The sympathy was waning now—just a little. She looked ahead and saw enormous problems. Did they tell Kate? What did they tell Kate? Did they tell the girls?
What
would they tell the girls? How would they understand? Josh and Beatrice had only just begun to broach the subject of babies in mummies’ tummies growing from little seeds.

What about the media, did they need to know? And most problematic of all, how did she fit into this new relationship? Not very comfortably. People would talk, laugh even: she would appear foolish, naïve, cuckolded all over again. Josh might have been only seventeen at the time of Kate’s conception, but the fact remained that he had been caught with his trousers down. Very far down. People would remember the last time. And the time before that. And would they believe that he had known nothing about it? Probably not.

“I think I need some time on my own,” Beatrice said, “just for a while. I’ll see you at home.”

She went for a walk. It was a perfect evening, golden and warm, the buildings all touched by the late sunlight, the streets, if you caught them at the right angle, did indeed seem paved with gold. She walked through Berkeley Square and into Bond Street, wandered up and down it, looking in the shop windows, in Aspreys, and Chanel and Tiffany and Ralph Lauren, finding them strangely distracting from Josh’s clumsy, painful story, and even managed to admire a coat here, a bracelet there.

And then through into Regent Street, where she contemplated, as she always did, the perfection of its architecture, and marvelled that she could do so, crossed it and went beyond, into the seediness of Soho. As she walked among the strip joints and the blaring music and the pimps and the throbbing motorbikes and the shop windows filled with underwear and studded leather and impossibly high-heeled feather-trimmed shoes, all serving as half distraction, half background, she saw a girl, no older than Kate, her face horribly childlike, despite its heavy lipstick and fake eyelashes, hanging around a doorway with a man dressed in a flashy suit and a lot of gold jewellery, clearly old enough to be her father, clearly her pimp. And she thought what an obscenity that was, and that it should be stopped, somehow, that children should be children, should be safe from adult life and its ugliness. And that brought her rather tortuously to Kate, where her emotions somehow settled, shook down into some sort of order, and she discovered, above all, a concern for Kate. Her childhood might have been happy, but it had its ugly, dark side—a mother who had abandoned her, and a father vanished, no one wanting her, coming to claim her. That was ugly.

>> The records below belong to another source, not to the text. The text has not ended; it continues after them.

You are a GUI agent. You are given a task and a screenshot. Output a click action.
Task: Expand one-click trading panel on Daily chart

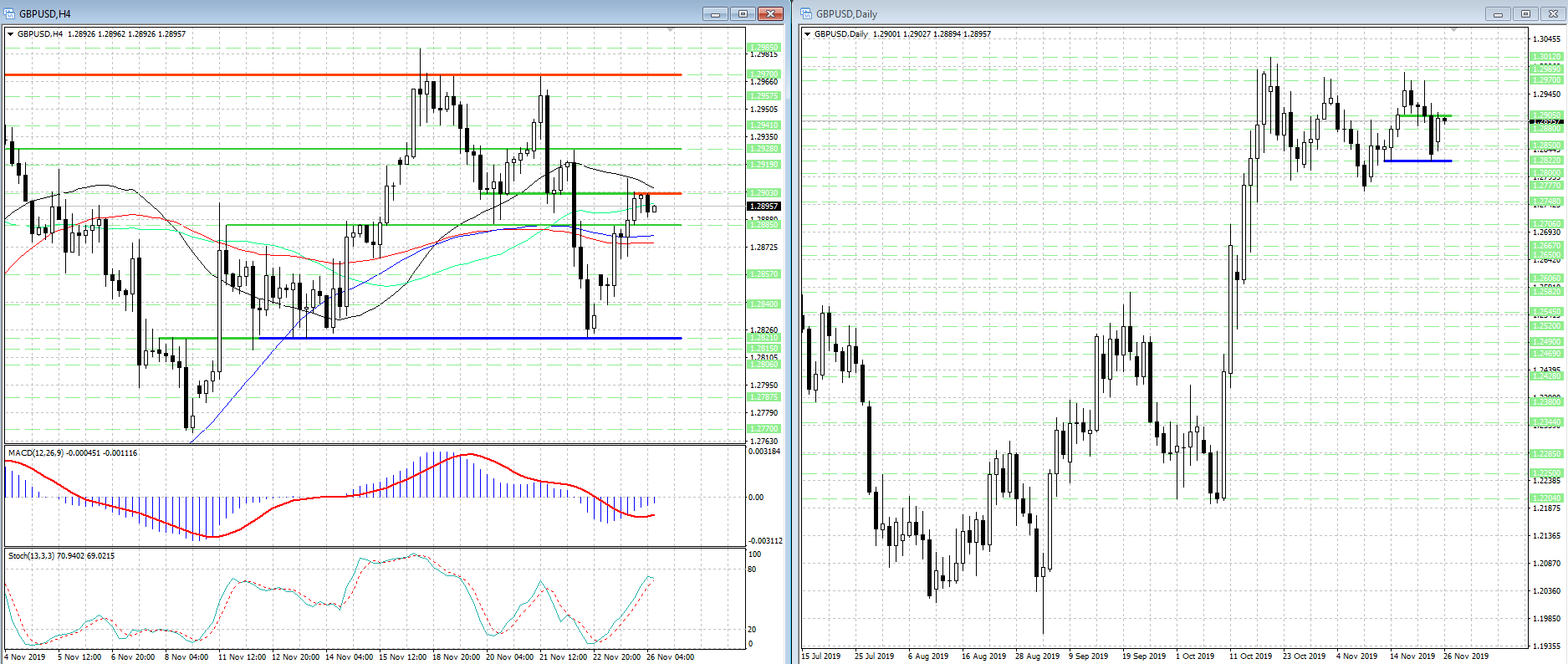[x=807, y=34]
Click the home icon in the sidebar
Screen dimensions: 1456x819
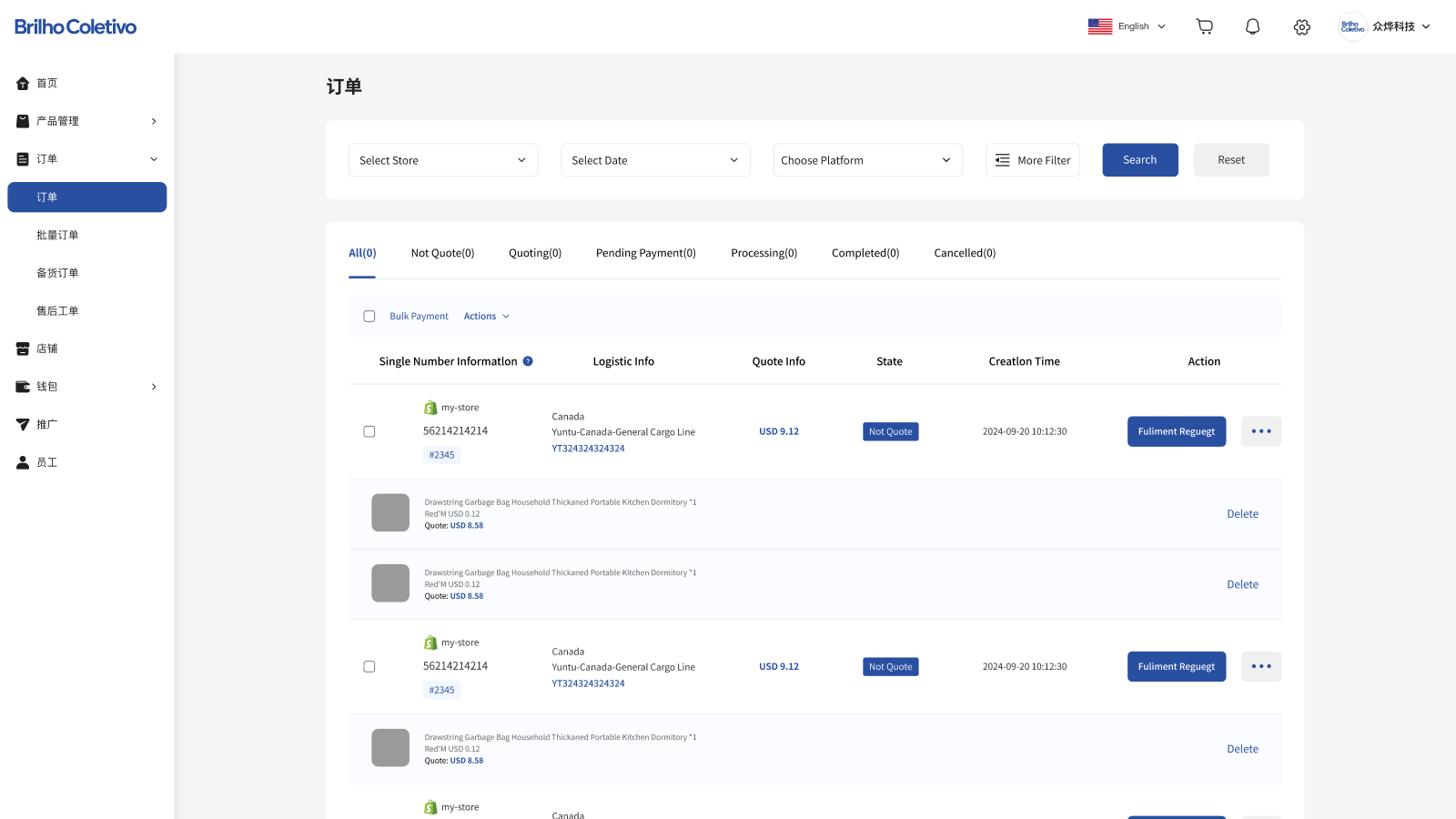[23, 84]
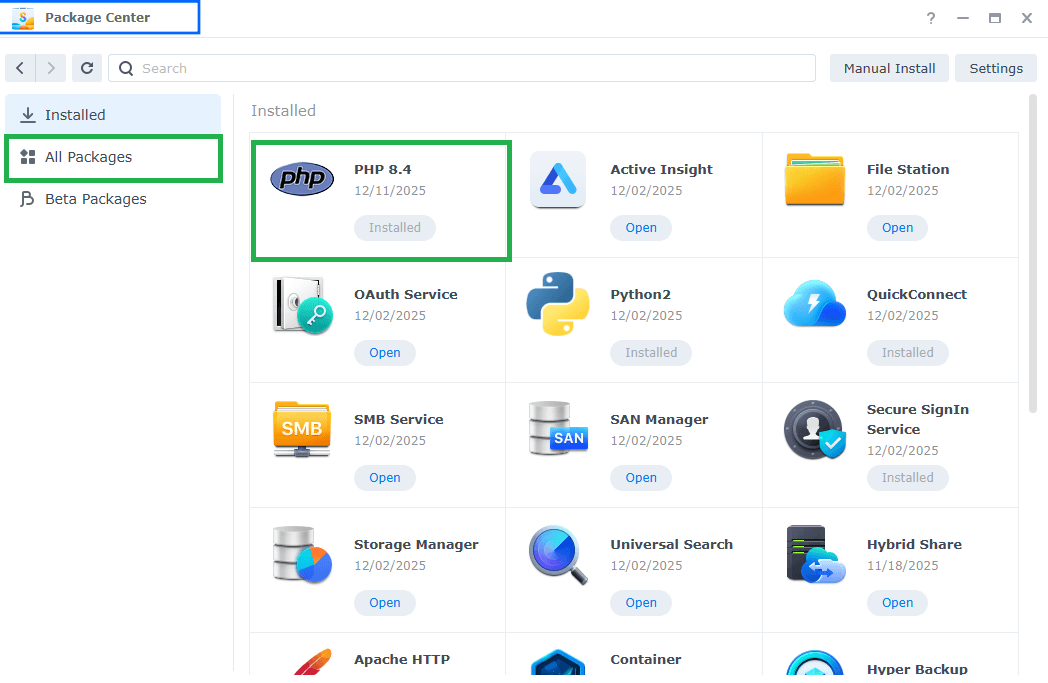Click the Python2 package icon
This screenshot has height=683, width=1048.
pyautogui.click(x=558, y=304)
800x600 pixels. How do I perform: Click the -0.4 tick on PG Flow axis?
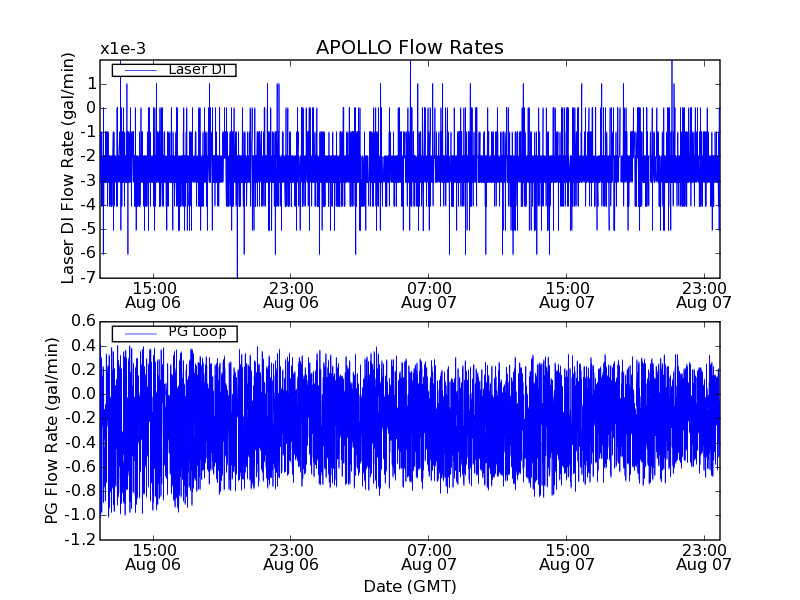coord(80,442)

Of them all, Kate had had the worst of it and she deserved the best now. She was a child and they were adults; if Josh found the situation distressing and she found it painful and Kate’s adoptive parents found it difficult, that was their problem. Kate must come first, and they should all do what was best for her. It was perfectly simple.

She called Josh and said she was coming home.

         

It was Jocasta’s suggestion that she and Josh go together to see Kate.

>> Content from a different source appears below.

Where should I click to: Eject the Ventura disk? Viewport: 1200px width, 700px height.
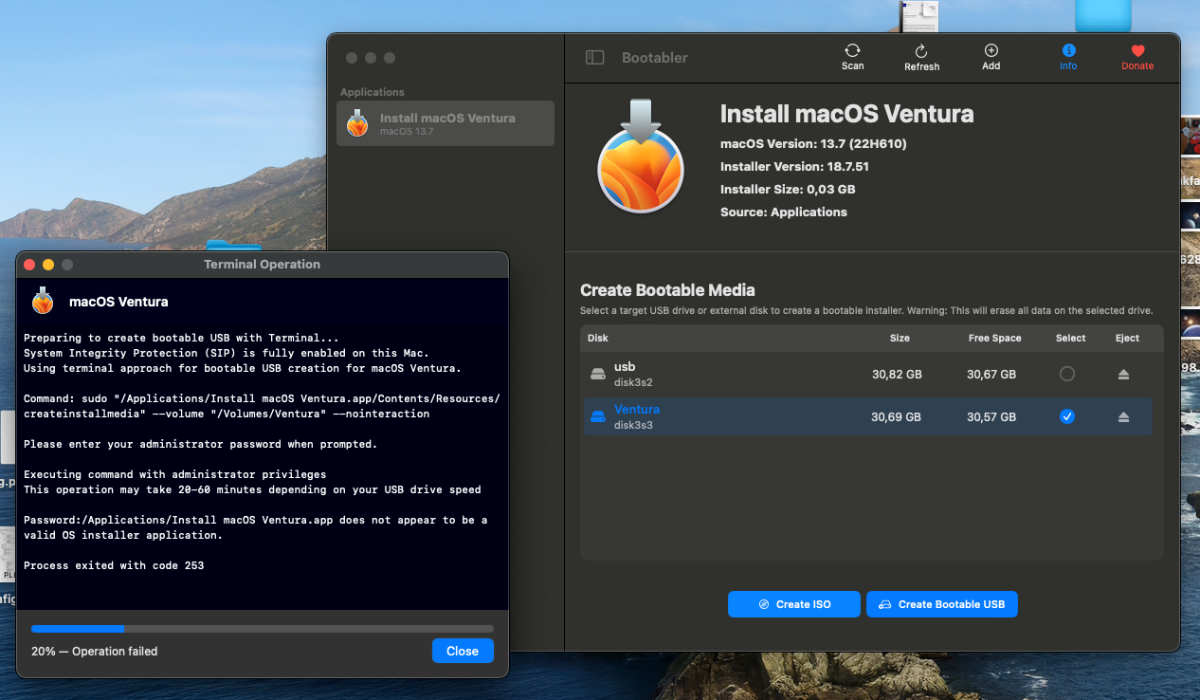coord(1123,417)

“I know it seems I keep muscling in on these occasions, but she does know me best. I don’t even know that we should tell her, not straightaway. I think we should take her out for a drink or something, and just chat and she can get used to Josh—not that anyone ever could, but she obviously liked him a lot the other day, after the funeral—and relax her a bit and then we can decide whether we should even tell her then, or wait till another time altogether. Not another great solemn sit-down, like when we told her about Martha. What do you think, Beatrice?”

Beatrice said she thought that was probably rather a good idea, and hopefully less shocking for Kate. “God,” said Jocasta, “you are being stunningly wonderful, Beatrice. I’m totally filled with admiration.” Beatrice felt she didn’t have much option, but she smiled politely and said she’d go for a little walk while Jocasta called Helen.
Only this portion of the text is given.